Un prix Nobel et des peines draconiennes
En reconnaissance de son travail en faveur des droits humains en Biélorussie, le défenseur des droits Ales Bialiatski a reçu le Prix Nobel de la paix en octobre. Arrêté en 2021 dans le cadre de la « purge » de la société civile par le président Loukachenko, Ales Bialiatski est actuellement derrière les barreaux et risque entre sept et douze ans de prison s’il est reconnu coupable d’accusations fallacieuses.
[ Traduction : BREAKING NEWS : Le Comité Nobel norvégien a décidé d’attribuer le #PrixNobelDelaPaix 2022 au défenseur des droits humains Ales Bialiatski de Biélorussie, à l’organisation russe de défense des droits humains Memorial et à l’organisation ukrainienne de défense des droits humains Center for Civil Liberties. #NobelPrize ]
Octobre a vu la tendance des derniers mois se poursuivre avec plusieurs journalistes condamnés à des peines de prison draconiennes uniquement pour avoir exercé leur profession ou pour avoir critiqué le régime de Loukachenko.
Le 26 octobre, Siarhei Satsuk, rédacteur en chef du site d’information indépendant Yezhednevnik, a été déclaré coupable d’avoir accepté des pots-de-vin, d’incitation à la haine et d’abus de pouvoir ou d’autorité. Il a été condamné à huit ans de prison. Plus tôt dans le mois, trois anciens et actuels employés de l’agence de presse indépendante BelaPAN ont été condamnés à de lourdes peines de prison pour une série d’accusations fabriquées de toutes pièces. Andrei Aliaksandrau a été condamné à 14 ans, Dzmitry Navazhylau à six ans et Iryna Leushyna à quatre ans. L’épouse d’Aliaksandrau, Iryna Zlobina, a été condamnée à neuf ans de prison.
Il y a actuellement plus de 1 330 prisonniers politiques en Biélorussie. Deux d’entre eux, Maryna Zolatava et Liudmila Chekina (respectivement rédactrice en chef et PDG du journal indépendant TUT.BY), ont été ajoutées, le 20 octobre, à la croissante liste des « terroristes » du KGB.
La guerre de la Pologne contre les droits reproductifs
En Pologne, octobre a marqué le deuxième anniversaire de la décision de 2020 de la Cour constitutionnelle qui avait approuvé une interdiction quasi totale de tout avortement.
Au moment de cette décision, des centaines de milliers de personnes, principalement des femmes, étaient descendues dans la rue pour protester contre cette attaque contre les droits reproductifs des femmes. Dans de nombreux cas, la police avait dispersé les manifestations par la violence. Depuis lors, les procureurs ont ouvert une action judiciaire contre trois femmes, Marta Lempart, Klementyna Suchanow et Agnieszka Czerederecka-Fabin de la All-Poland Women’s Strike, qui avaient mené les manifestations. Elles sont accusées de mettre en danger la santé publique et de « causer une menace épidémiologique ».

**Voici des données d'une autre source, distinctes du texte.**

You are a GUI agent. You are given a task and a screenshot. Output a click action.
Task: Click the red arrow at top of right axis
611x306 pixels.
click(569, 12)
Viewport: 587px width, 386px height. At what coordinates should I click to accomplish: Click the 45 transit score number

Letta Tayler de Human Rights Watch a publié ce mois-ci un article revenant sur les deux dernières années et décrivant ce que l’UE devrait faire pour faire pression sur la Pologne afin qu’elle « respecte le droit à des soins de santé sexuelle et reproductive complets dans le cadre de ses obligations en matière de droits fondamentaux. »
Depuis la décision de la Cour constitutionnelle, plusieurs femmes enceintes sont décédées parce que les médecins ont refusé de pratiquer un avortement. Un récent sondage a montré que 65 % des Polonais interrogés sont favorables au droit à l’avortement jusqu’à la 12e semaine de grossesse.